- **Given problem**:
Please output every one of the lines below verbatim, keeping each character and line break unchanged.
+++ Provided information
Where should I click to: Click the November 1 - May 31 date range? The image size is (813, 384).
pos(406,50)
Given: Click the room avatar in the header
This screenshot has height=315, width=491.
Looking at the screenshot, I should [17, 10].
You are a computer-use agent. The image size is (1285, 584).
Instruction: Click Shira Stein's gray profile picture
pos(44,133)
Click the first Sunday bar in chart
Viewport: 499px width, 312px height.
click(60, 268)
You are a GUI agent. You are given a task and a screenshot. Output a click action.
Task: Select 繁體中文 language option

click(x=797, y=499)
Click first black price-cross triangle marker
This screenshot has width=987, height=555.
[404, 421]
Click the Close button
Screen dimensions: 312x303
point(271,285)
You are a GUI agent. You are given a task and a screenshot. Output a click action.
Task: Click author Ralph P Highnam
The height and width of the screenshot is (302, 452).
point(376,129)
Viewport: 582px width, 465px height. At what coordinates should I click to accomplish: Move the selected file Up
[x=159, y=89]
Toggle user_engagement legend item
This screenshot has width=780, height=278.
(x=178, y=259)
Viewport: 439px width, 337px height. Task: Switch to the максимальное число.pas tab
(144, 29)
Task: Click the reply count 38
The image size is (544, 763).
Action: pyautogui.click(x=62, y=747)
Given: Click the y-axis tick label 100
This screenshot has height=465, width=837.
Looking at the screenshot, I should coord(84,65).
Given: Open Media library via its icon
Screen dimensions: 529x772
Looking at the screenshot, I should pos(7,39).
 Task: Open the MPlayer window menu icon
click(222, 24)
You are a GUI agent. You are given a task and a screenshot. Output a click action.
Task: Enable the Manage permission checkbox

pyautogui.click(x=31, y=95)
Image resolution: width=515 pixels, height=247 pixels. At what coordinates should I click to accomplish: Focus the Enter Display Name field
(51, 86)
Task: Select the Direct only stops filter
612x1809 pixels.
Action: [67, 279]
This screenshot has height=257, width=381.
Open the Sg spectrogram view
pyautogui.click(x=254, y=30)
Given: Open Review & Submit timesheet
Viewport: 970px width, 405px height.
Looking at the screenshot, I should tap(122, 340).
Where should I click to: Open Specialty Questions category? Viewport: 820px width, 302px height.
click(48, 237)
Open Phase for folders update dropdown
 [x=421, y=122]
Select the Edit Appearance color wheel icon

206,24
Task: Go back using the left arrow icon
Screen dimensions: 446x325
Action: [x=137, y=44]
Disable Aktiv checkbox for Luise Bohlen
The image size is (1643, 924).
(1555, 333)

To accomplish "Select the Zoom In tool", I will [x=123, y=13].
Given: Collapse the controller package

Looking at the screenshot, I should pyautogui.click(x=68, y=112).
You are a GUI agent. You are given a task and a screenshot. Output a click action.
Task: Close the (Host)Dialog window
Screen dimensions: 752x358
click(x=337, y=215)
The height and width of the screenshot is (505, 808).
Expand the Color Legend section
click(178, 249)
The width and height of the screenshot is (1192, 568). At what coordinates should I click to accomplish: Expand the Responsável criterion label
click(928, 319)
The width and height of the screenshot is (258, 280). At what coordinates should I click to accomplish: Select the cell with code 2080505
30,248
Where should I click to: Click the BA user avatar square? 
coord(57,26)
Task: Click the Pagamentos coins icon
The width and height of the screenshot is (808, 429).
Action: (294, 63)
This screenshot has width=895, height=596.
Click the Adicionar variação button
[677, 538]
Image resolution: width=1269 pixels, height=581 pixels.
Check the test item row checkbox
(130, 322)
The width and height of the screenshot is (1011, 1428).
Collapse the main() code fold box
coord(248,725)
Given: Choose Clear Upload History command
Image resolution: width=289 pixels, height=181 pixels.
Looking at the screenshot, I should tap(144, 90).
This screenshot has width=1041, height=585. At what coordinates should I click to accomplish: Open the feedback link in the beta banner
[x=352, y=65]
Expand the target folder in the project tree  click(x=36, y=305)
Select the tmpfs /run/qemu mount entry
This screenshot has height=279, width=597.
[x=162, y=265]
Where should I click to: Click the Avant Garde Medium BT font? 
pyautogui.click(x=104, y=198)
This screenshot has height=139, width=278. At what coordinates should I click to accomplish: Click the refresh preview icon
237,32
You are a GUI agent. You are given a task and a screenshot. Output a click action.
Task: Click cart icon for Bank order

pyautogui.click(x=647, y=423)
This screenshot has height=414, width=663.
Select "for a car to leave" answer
++++++
- **Answer below**:
Where should I click to: Click the November 1 - May 31 date range? The image size is (813, 384).
pos(406,50)
Given: Click the room avatar in the header
This screenshot has height=315, width=491.
Looking at the screenshot, I should [17, 10].
You are a computer-use agent. The image size is (1285, 584).
Instruction: Click Shira Stein's gray profile picture
pos(44,133)
Click the first Sunday bar in chart
Viewport: 499px width, 312px height.
click(60, 268)
You are a GUI agent. You are given a task and a screenshot. Output a click action.
Task: Select 繁體中文 language option

click(x=797, y=499)
Click first black price-cross triangle marker
This screenshot has width=987, height=555.
[404, 421]
Click the Close button
Screen dimensions: 312x303
point(271,285)
You are a GUI agent. You are given a task and a screenshot. Output a click action.
Task: Click author Ralph P Highnam
The height and width of the screenshot is (302, 452).
point(376,129)
Viewport: 582px width, 465px height. At what coordinates should I click to accomplish: Move the selected file Up
[x=159, y=89]
Toggle user_engagement legend item
This screenshot has width=780, height=278.
(x=178, y=259)
Viewport: 439px width, 337px height. Task: Switch to the максимальное число.pas tab
(144, 29)
Task: Click the reply count 38
The image size is (544, 763).
Action: pyautogui.click(x=62, y=747)
Given: Click the y-axis tick label 100
This screenshot has height=465, width=837.
Looking at the screenshot, I should coord(84,65).
Given: Open Media library via its icon
Screen dimensions: 529x772
Looking at the screenshot, I should pos(7,39).
 Task: Open the MPlayer window menu icon
click(222, 24)
You are a GUI agent. You are given a task and a screenshot. Output a click action.
Task: Enable the Manage permission checkbox

pyautogui.click(x=31, y=95)
Image resolution: width=515 pixels, height=247 pixels. At what coordinates should I click to accomplish: Focus the Enter Display Name field
(51, 86)
Task: Select the Direct only stops filter
612x1809 pixels.
Action: [67, 279]
This screenshot has height=257, width=381.
Open the Sg spectrogram view
pyautogui.click(x=254, y=30)
Given: Open Review & Submit timesheet
Viewport: 970px width, 405px height.
Looking at the screenshot, I should tap(122, 340).
Where should I click to: Open Specialty Questions category? Viewport: 820px width, 302px height.
click(48, 237)
Open Phase for folders update dropdown
 [x=421, y=122]
Select the Edit Appearance color wheel icon

206,24
Task: Go back using the left arrow icon
Screen dimensions: 446x325
Action: [x=137, y=44]
Disable Aktiv checkbox for Luise Bohlen
The image size is (1643, 924).
(1555, 333)

To accomplish "Select the Zoom In tool", I will [x=123, y=13].
Given: Collapse the controller package

Looking at the screenshot, I should pyautogui.click(x=68, y=112).
You are a GUI agent. You are given a task and a screenshot. Output a click action.
Task: Close the (Host)Dialog window
Screen dimensions: 752x358
click(x=337, y=215)
The height and width of the screenshot is (505, 808).
Expand the Color Legend section
click(178, 249)
The width and height of the screenshot is (1192, 568). At what coordinates should I click to accomplish: Expand the Responsável criterion label
click(928, 319)
The width and height of the screenshot is (258, 280). At what coordinates should I click to accomplish: Select the cell with code 2080505
30,248
Where should I click to: Click the BA user avatar square? 
coord(57,26)
Task: Click the Pagamentos coins icon
The width and height of the screenshot is (808, 429).
Action: (294, 63)
This screenshot has width=895, height=596.
Click the Adicionar variação button
[677, 538]
Image resolution: width=1269 pixels, height=581 pixels.
Check the test item row checkbox
(130, 322)
The width and height of the screenshot is (1011, 1428).
Collapse the main() code fold box
coord(248,725)
Given: Choose Clear Upload History command
Image resolution: width=289 pixels, height=181 pixels.
Looking at the screenshot, I should tap(144, 90).
This screenshot has width=1041, height=585. At what coordinates should I click to accomplish: Open the feedback link in the beta banner
[x=352, y=65]
Expand the target folder in the project tree  click(x=36, y=305)
Select the tmpfs /run/qemu mount entry
This screenshot has height=279, width=597.
[x=162, y=265]
Where should I click to: Click the Avant Garde Medium BT font? 
pyautogui.click(x=104, y=198)
This screenshot has height=139, width=278. At what coordinates should I click to accomplish: Click the refresh preview icon
237,32
You are a GUI agent. You are given a task and a screenshot. Output a click action.
Task: Click cart icon for Bank order

pyautogui.click(x=647, y=423)
This screenshot has height=414, width=663.
Select "for a car to leave" answer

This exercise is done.